TASK STATEMENT –
Arrange the lines of the items below, from the line containing "This screenshot has" through the end of the items, as a Markdown table with the columns Row and Line, and skip any blank lines. Leave the pictures out of the table.

*** MATERIAL FOR THE TASK

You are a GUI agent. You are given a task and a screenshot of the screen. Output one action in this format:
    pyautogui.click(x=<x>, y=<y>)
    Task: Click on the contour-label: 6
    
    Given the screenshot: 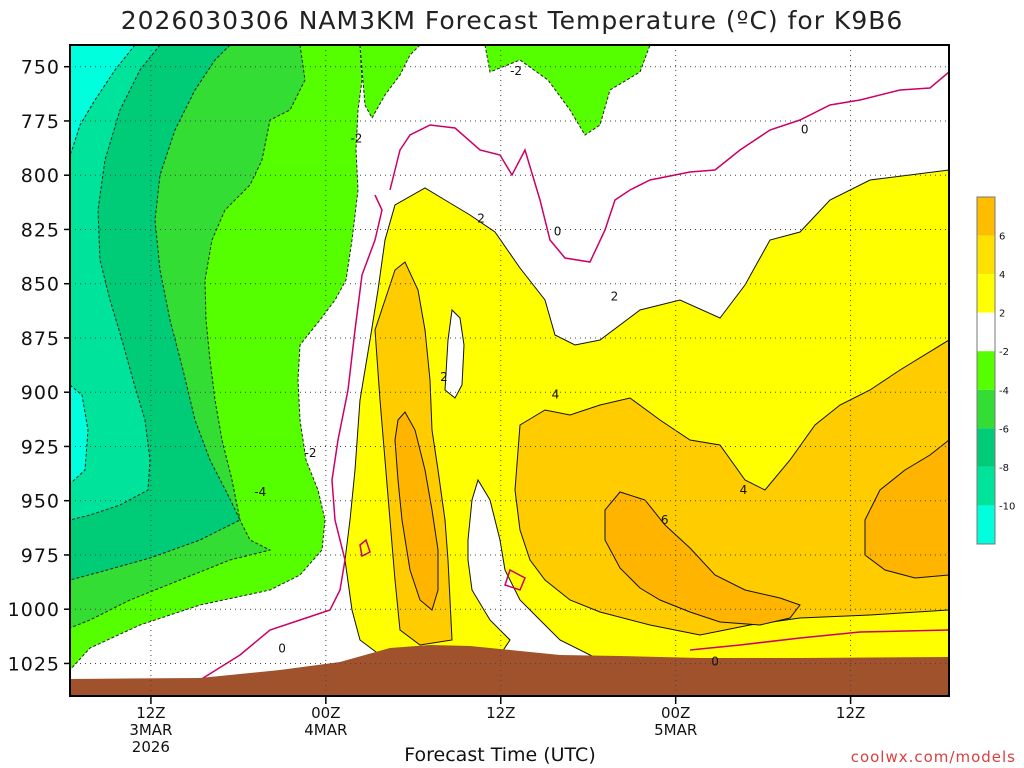 What is the action you would take?
    pyautogui.click(x=665, y=520)
    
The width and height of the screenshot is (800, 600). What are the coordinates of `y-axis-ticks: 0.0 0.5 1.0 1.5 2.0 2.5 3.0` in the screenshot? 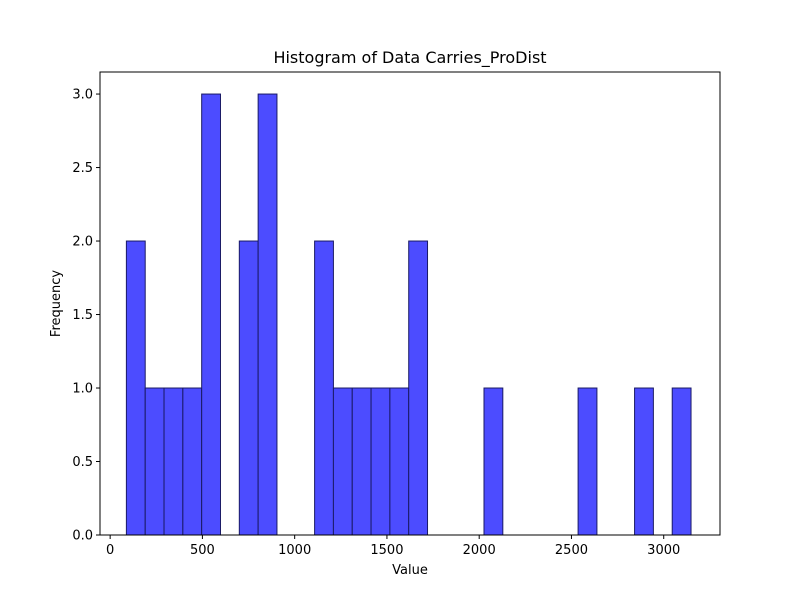 It's located at (86, 316).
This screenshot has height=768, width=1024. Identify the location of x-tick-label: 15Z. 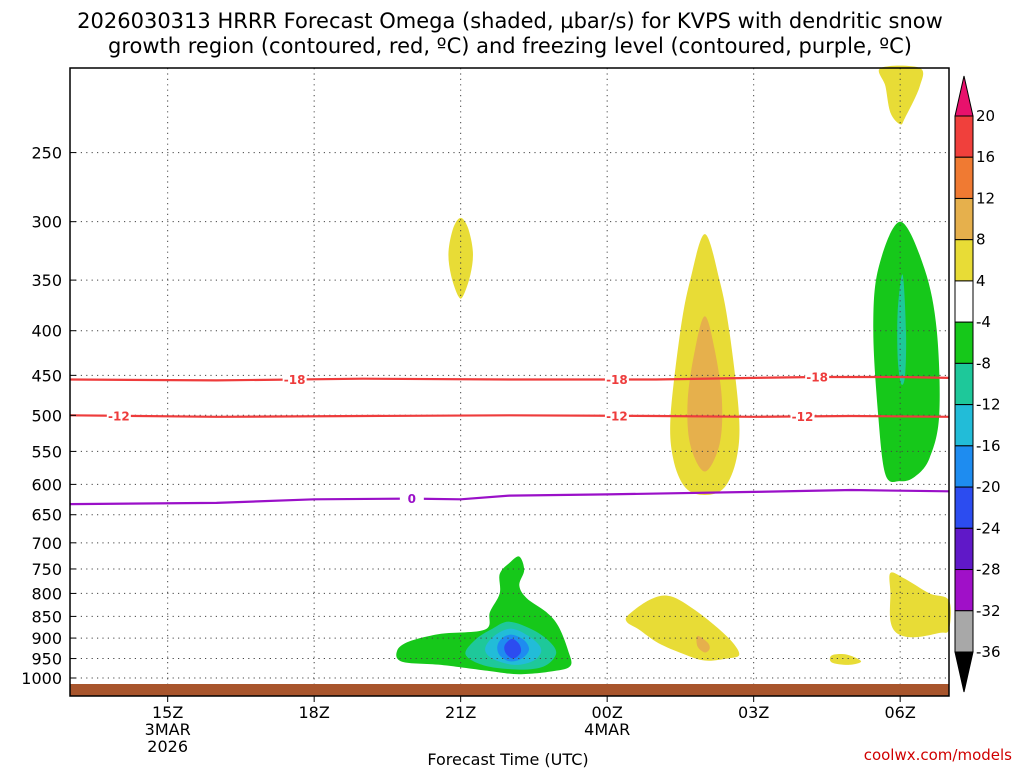
(168, 712).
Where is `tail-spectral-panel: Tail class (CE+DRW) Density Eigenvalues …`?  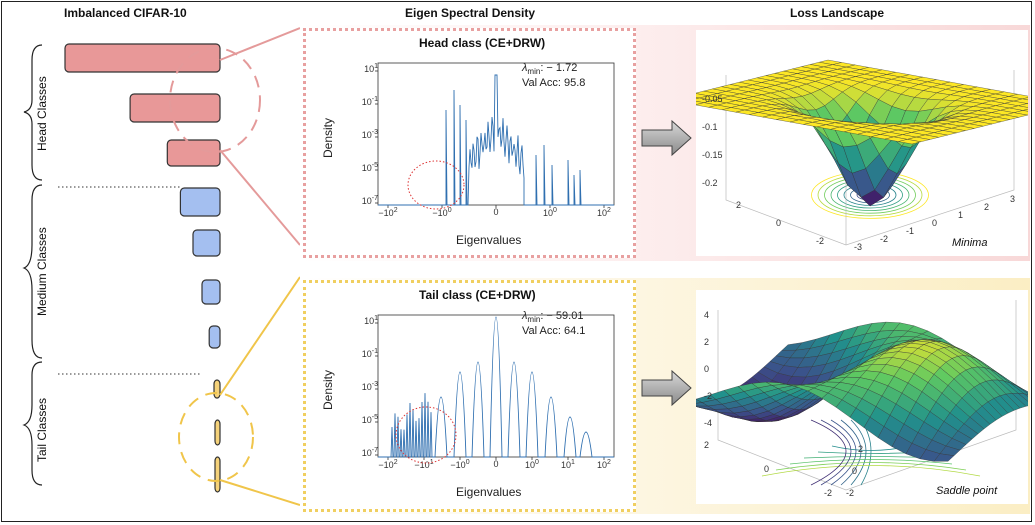
tail-spectral-panel: Tail class (CE+DRW) Density Eigenvalues … is located at coordinates (470, 396).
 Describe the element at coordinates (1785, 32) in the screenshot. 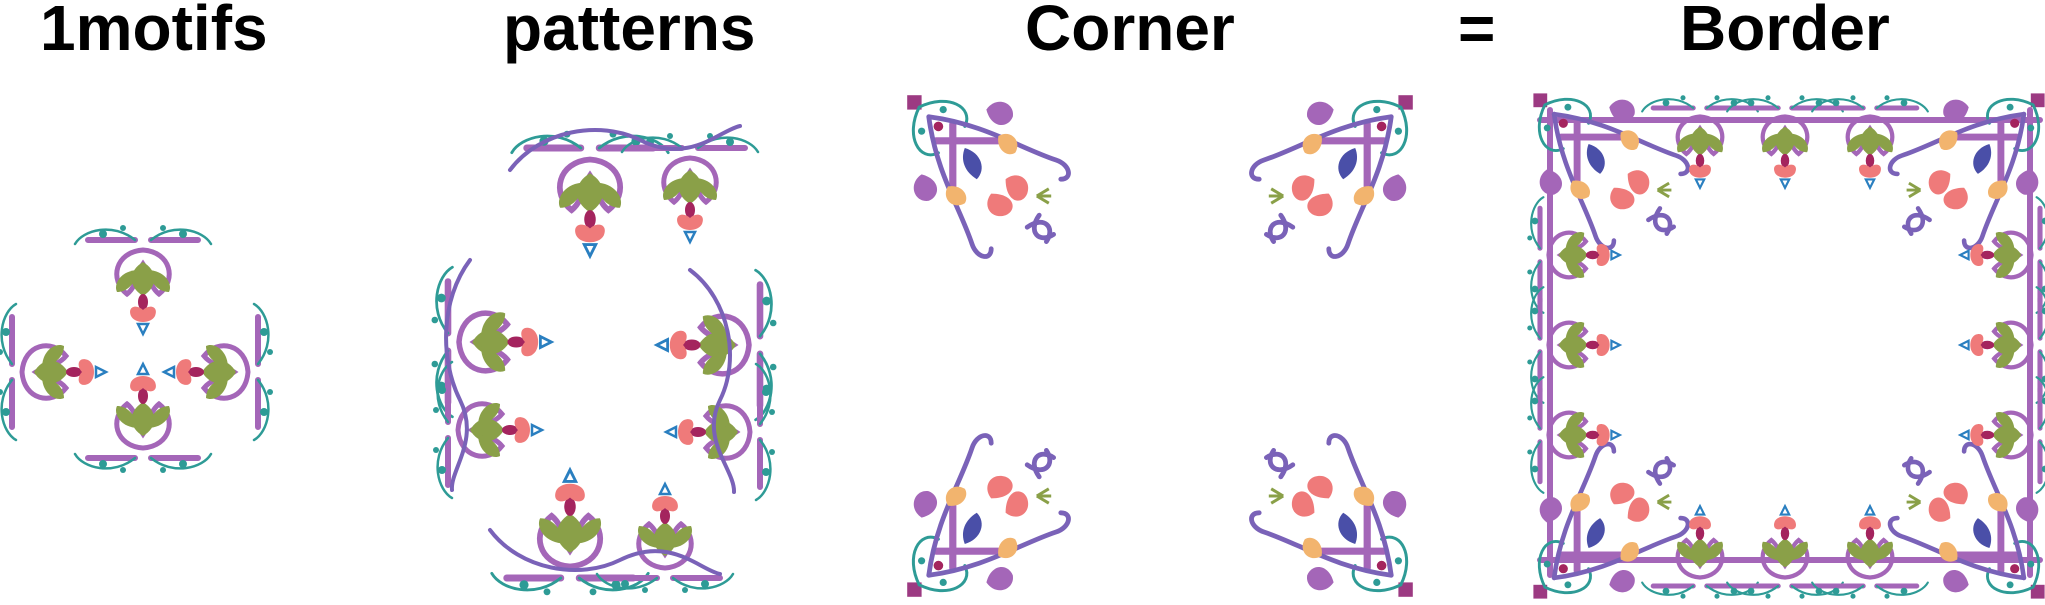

******

REPLY –
| Row | Line |
|---|---|
| 1 | This screenshot has height=768, width=1024. Identify the location of x-tick-label: 15Z.  |
| 2 | (168, 712). |
| 3 | Where is `tail-spectral-panel: Tail class (CE+DRW) Density Eigenvalues …`?   |
| 4 | tail-spectral-panel: Tail class (CE+DRW) Density Eigenvalues … is located at coordinates (470, 396). |
| 5 |  Describe the element at coordinates (1785, 32) in the screenshot.  |